OAKLAND, Calif.--(BUSINESS WIRE)--Pandora (NYSE: P), the go-to music source for fans and artists, announced two important transactions at the conclusion of the strategic review the company disclosed on May 8, 2017. Driven by a focus on optimizing shareholder value, the company secured an agreement from SiriusXM to make a $480 million investment in the company and announced its sale of Ticketfly to Eventbrite for $200 million. In combination, these transactions arm the company with a strong balance sheet, sharpen operational focus, and strengthen the company’s board of directors.
"This is a very significant juncture in Pandora’s journey,” said Tim Westergren, Pandora’s CEO and founder. “After years of innovation and hard work we now have critical pieces in place: A massive and highly engaged audience, a market-leading digital advertising business, a best-in-class product portfolio, and a robust balance sheet that gives us the flexibility we need to attack what is becoming a larger and larger opportunity as digital music enters a new golden age."
“With a loyal quarterly audience of nearly 100 million Americans, Pandora is a powerhouse in the music ecosystem and by far the leading player in the growing world of digital audio advertising -- a category we believe is becoming increasingly prevalent in a world with young, hyper-mobile, multitasking consumers, and with a proliferation of connected devices with little or no user interface.”
“Pandora is now poised to advance to the next stage of the company’s lifecycle,” said Pandora Director, Tim Leiweke. “We are pleased that the conclusion of our strategic review resulted in a major investment by a world class company like SiriusXM, and with the sale of Ticketfly, we will now redouble our focus on execution supported by a strong balance sheet.”
With its highly successful personalized radio service, Pandora is well positioned to create a hybrid advertising/subscription model that can achieve success where others in the subscription music category may have struggled. Underpinning all of this, of course, Pandora’s offerings remain the gold standard for a truly personalized music listening experience.
Ticketfly Sale Agreement
Pandora also announced that it has entered into a definitive agreement under which Eventbrite will acquire Pandora’s Ticketfly business for $200 million, funded through a combination of $150 million cash and a $50 million note payable to Pandora. In connection with the closing, Pandora and Eventbrite expect to enter into a commercial agreement that allows Pandora to substantially broaden the scale of its ticketing opportunities. Pandora believes that this type of commercial agreement is the best approach to ticketing, leveraging audience scale and targeting while minimizing the operational commitment. We expect to close the Ticketfly transaction in the third quarter of 2017.
Based on information available as of June 8, 2017 the Company is reiterating and affirming the financial guidance provided on the Q1 conference call on May 8, 2017. The guidance indicated that second quarter revenue is expected to be in the range of $360 million to $375 million and Adjusted EBITDA loss is expected to be in the range of $65 million to $50 million. Pandora reiterated that it expects full-year revenue in the range of $1.50 billion to $1.65 billion, prior to any adjustment for the sale of Ticketfly. The reconciliation of our adjusted EBITDA guidance to GAAP is contained in our Q117 financial results press release from May 8, 2017.

GIVEN EXERCISE 1:
In the Pandora press release, how much is SiriusXM investing in the company?
GIVEN EXERCISE 2:
Rewrite the Pandora press release from the words "With its highly" through "music listening experience.", replacing "gold standard" with "benchmark".
GIVEN EXERCISE 3:
Extend the Pandora press release with new text that follows on from its final sentence.

DATASET SECTION:
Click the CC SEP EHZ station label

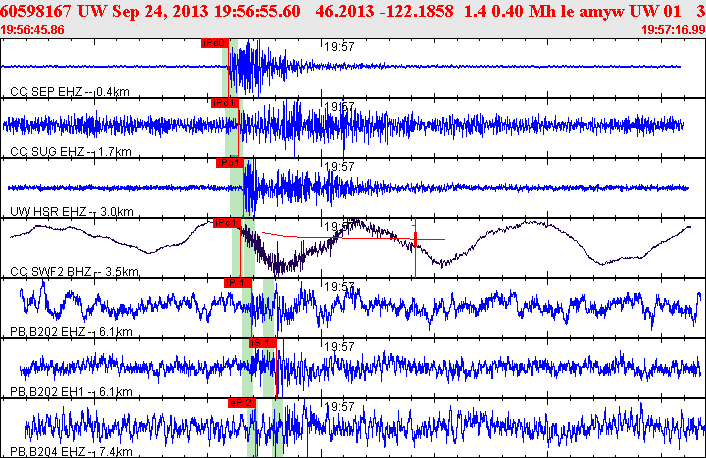tap(69, 92)
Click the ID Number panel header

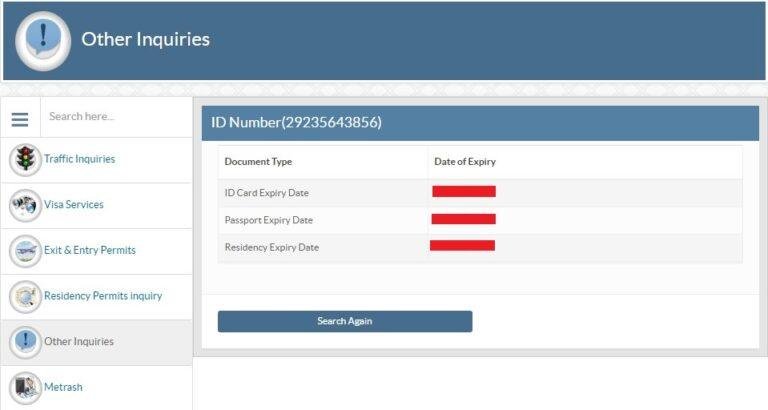click(x=480, y=123)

EXPECTED OUTPUT 1:
$480 million

EXPECTED OUTPUT 2:
With its highly successful personalized radio service, Pandora is well positioned to create a hybrid advertising/subscription model that can achieve success where others in the subscription music category may have struggled. Underpinning all of this, of course, Pandora’s offerings remain the benchmark for a truly personalized music listening experience.

EXPECTED OUTPUT 3:
Additional information relating to the SiriusXM investment and the Ticketfly sale may be found in the applicable Form 8-K that will be filed by Pandora with the U.S. Securities and Exchange Commission.
This press release contains forward-looking statements within the meaning established by the Private Securities Litigation Reform Act of 1995, including, but not limited to, statements regarding expected revenue and adjusted EBITDA. These forward-looking statements are based on Pandora's current assumptions, expectations and beliefs and involve substantial risks and uncertainties that may cause results, performance or achievement to materially differ from those expressed or implied by these forward-looking statements. Factors that could cause or contribute to such differences include, but are not limited to: our operation in an emerging market and our relatively new and evolving business model; our ability to estimate revenue reserves; our ability to increase our listener base and listener hours; our ability to attract and retain advertisers; our ability to generate additional revenue on a cost-effective basis; competitive factors; our ability to continue operating under existing laws and licensing regimes; our ability to enter into and maintain commercially viable direct licenses with record labels for the right to reproduce and publicly perform sound recordings on our service; our ability to establish and maintain relationships with makers of mobile devices, consumer electronic products and automobiles; our ability to manage our growth and geographic expansion; our ability to continue to innovate and keep pace with changes in technology and our competitors; our ability to expand our operations to delivery of non-music content; our ability to protect our intellectual property; risks related to service interruptions or security breaches; and general economic conditions worldwide. Further information on these factors and other risks that may affect the business are included in filings with the Securities and Exchange Commission (SEC) from time to time, including under the heading “Risk Factors” in our Annual Report on Form 10-K for the current period.
The financial information contained in this press release should be read in conjunction with the consolidated financial statements and notes thereto included in the Company's most recent reports on Form 10-K and Form 10-Q, each as they may be amended from time to time. The Company's results of operations for the current period are not necessarily indicative of the Company's operating results for any future periods.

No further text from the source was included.